_Document extract_
◆ ◆ ◆ ◆

Virtual Table Limitations
^^^^^^^^^^^^^^^^^^^^^^^^^
Virtual tables and virtual keyspaces have some limitations initially though some of these could change such as:
- Cannot alter or drop virtual keyspaces or tables
- Cannot truncate virtual tables
- Expiring columns are not supported by virtual tables
- Conditional updates are not supported by virtual tables
- Cannot create tables in virtual keyspaces
- Cannot perform any operations against virtual keyspace
- Secondary indexes are not supported on virtual tables
- Cannot create functions in virtual keyspaces
- Cannot create types in virtual keyspaces
- Materialized views are not supported on virtual tables
- Virtual tables don't support ``DELETE`` statements
- Cannot ``CREATE TRIGGER`` against a virtual table
- Conditional ``BATCH`` statements cannot include mutations for virtual tables
- Cannot include a virtual table statement in a logged batch
- Mutations for virtual and regular tables cannot exist in the same batch
- Cannot create aggregates in virtual keyspaces; but may run aggregate functions on select
Listing and Describing Virtual Tables
^^^^^^^^^^^^^^^^^^^^^^^^^^^^^^^^^^^^^
Virtual tables in a virtual keyspace may be listed with ``DESC TABLES``. The ``system_views`` virtual keyspace tables include the following:
::
cqlsh> USE system_views;
cqlsh:system_views> DESC TABLES;
coordinator_scans clients tombstones_scanned internode_inbound
disk_usage sstable_tasks live_scanned caches
local_writes max_partition_size local_reads
coordinator_writes internode_outbound thread_pools
local_scans coordinator_reads settings
Some of the salient virtual tables in ``system_views`` virtual keyspace are described in Table 1.

◆ ◆ ◆ ◆

_Material supplied_
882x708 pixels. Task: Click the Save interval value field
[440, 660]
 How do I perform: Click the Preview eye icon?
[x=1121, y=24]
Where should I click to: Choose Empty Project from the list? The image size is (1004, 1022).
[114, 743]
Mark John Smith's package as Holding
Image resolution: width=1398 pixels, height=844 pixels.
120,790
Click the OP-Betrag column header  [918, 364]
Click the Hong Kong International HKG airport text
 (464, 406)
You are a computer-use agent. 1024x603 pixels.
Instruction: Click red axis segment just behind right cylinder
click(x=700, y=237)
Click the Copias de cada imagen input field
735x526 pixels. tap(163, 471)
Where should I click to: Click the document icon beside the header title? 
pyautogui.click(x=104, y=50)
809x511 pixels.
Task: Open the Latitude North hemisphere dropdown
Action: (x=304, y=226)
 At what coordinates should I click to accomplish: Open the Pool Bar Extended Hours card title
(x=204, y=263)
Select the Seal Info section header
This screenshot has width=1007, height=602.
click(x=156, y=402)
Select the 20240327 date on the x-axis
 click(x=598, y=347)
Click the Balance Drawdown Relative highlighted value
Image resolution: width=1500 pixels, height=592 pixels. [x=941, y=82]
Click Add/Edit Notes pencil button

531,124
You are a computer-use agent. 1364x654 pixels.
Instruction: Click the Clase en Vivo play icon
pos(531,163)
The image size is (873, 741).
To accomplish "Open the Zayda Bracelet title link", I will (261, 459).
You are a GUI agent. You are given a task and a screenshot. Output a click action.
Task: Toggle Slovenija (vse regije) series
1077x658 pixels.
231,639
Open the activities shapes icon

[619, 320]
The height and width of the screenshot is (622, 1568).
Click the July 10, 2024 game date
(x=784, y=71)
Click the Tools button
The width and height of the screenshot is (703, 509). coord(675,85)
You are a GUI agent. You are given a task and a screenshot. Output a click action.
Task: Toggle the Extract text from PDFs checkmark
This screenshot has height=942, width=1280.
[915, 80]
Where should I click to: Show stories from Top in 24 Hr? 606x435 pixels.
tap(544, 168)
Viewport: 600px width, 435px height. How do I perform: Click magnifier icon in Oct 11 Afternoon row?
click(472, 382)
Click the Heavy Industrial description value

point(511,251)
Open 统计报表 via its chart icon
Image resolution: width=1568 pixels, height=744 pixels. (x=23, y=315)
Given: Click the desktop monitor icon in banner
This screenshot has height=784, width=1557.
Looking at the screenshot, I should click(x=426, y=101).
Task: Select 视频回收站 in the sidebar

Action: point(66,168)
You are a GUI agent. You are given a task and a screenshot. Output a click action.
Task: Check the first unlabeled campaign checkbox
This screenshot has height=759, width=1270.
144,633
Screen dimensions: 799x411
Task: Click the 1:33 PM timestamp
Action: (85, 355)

◆ ◆ ◆ ◆

_Short exercise 1_
In the virtual table documentation, condense the paragraph starting "Virtual tables and virtual keyspaces have some limitations" and its list into a shorter list that keeps the main restrictions.
_Short exercise 2_
Answer these questions from the virtual table documentation:
(a) Which command lists the virtual tables in a virtual keyspace?
(b) Which kind of statement do virtual tables not support, according to the limitations list?
(c) Where are some of the salient virtual tables in the ``system_views`` keyspace described?
_Short exercise 3_
From the ``system_views`` tables shown in the virtual table documentation, list every table whose name begins with "coordinator_" or "local_".

_Full output 1_
- These limits may change over time.
- Virtual keyspaces and tables cannot be altered or dropped, and no operations can be performed against a virtual keyspace.
- Tables, functions, types and aggregates cannot be created in virtual keyspaces. Aggregate functions can still be run on select.
- Virtual tables cannot be truncated. They support no ``DELETE`` statements, expiring columns, conditional updates, secondary indexes, materialized views or triggers.
- Batches cannot include a virtual table statement in a logged batch. Conditional ``BATCH`` statements cannot include mutations for virtual tables, and virtual and regular table mutations cannot share a batch.

_Full output 2_
(a) ``DESC TABLES``
(b) ``DELETE`` statements
(c) In Table 1

_Full output 3_
- coordinator_scans
- coordinator_writes
- coordinator_reads
- local_writes
- local_reads
- local_scans